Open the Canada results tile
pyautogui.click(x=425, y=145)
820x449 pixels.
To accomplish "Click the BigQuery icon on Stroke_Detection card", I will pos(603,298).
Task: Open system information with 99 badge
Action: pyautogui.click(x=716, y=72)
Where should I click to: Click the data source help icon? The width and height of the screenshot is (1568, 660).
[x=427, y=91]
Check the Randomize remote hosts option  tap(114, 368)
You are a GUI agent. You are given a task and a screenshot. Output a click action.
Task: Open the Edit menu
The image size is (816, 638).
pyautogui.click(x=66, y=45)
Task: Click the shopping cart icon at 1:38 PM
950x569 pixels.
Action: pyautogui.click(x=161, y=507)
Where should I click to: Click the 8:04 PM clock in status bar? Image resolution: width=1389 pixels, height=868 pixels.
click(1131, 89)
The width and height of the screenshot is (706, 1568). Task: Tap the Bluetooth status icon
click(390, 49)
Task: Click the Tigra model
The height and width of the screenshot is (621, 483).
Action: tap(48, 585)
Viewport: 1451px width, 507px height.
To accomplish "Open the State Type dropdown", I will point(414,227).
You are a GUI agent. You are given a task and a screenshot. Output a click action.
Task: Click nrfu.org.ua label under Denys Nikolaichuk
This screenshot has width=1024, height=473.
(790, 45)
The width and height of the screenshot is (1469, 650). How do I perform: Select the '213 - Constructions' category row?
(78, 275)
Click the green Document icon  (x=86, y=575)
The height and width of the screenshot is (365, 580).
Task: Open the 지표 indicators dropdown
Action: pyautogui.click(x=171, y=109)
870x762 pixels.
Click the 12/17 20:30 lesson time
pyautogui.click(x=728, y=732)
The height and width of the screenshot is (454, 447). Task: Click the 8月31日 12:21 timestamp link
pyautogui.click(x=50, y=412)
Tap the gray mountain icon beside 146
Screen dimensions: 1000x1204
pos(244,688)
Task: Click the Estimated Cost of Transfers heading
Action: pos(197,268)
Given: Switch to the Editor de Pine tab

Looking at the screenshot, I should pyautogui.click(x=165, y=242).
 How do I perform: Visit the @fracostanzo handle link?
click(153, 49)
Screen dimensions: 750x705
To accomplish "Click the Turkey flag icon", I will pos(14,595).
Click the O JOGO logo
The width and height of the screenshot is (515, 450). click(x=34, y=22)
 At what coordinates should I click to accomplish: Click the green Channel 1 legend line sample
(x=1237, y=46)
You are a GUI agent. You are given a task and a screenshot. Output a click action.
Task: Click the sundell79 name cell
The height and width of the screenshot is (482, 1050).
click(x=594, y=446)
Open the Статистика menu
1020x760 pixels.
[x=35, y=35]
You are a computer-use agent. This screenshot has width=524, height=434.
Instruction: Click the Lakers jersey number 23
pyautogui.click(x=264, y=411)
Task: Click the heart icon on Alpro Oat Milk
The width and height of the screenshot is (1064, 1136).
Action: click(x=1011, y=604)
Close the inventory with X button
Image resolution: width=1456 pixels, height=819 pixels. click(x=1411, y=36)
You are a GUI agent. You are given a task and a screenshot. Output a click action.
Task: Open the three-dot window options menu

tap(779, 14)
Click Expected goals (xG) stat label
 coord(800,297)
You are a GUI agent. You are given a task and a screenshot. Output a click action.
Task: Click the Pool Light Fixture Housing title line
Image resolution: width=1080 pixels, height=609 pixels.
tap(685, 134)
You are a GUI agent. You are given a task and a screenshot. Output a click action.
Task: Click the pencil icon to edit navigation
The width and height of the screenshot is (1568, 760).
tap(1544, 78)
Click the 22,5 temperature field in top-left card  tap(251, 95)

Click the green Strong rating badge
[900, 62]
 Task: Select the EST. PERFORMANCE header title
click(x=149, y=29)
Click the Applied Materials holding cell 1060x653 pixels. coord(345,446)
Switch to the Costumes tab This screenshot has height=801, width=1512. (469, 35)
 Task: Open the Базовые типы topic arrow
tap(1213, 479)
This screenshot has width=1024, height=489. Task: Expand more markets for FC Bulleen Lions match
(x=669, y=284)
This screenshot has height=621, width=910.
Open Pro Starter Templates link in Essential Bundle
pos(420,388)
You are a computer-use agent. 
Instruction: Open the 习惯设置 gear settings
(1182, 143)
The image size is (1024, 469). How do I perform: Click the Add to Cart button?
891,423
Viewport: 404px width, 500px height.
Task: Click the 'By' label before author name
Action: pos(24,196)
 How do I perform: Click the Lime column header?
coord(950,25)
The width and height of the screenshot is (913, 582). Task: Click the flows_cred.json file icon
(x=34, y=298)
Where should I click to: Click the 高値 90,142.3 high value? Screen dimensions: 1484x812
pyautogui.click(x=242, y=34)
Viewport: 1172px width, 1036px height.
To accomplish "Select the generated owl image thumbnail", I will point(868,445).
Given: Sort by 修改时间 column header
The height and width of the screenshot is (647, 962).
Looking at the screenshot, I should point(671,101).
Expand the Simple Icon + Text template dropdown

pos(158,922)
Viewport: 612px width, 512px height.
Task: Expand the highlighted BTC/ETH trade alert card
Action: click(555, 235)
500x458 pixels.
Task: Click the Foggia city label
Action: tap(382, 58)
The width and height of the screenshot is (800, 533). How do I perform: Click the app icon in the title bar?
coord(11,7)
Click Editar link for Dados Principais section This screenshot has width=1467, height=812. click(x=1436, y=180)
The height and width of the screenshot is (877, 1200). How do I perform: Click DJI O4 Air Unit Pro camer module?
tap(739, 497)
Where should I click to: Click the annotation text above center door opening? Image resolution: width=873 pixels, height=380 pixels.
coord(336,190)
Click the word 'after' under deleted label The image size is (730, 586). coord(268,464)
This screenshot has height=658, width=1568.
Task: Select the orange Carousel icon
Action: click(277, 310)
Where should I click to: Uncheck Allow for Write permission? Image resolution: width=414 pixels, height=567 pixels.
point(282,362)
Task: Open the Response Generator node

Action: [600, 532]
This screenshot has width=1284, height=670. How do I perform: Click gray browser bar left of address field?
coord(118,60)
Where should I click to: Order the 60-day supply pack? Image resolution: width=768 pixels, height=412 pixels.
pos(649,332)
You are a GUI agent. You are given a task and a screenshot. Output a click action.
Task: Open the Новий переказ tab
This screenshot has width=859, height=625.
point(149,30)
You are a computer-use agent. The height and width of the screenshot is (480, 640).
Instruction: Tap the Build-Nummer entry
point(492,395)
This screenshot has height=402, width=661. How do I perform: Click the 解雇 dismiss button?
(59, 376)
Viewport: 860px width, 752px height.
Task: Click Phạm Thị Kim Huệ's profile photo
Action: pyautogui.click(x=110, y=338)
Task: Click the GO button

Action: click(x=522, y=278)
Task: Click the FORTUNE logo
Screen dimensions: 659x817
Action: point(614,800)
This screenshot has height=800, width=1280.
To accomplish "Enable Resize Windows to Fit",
================
WORK ITEM
Tell how many lines of the records above hold the string "computer". Give no other text.

OUTPUT OF THE EXERCISE
3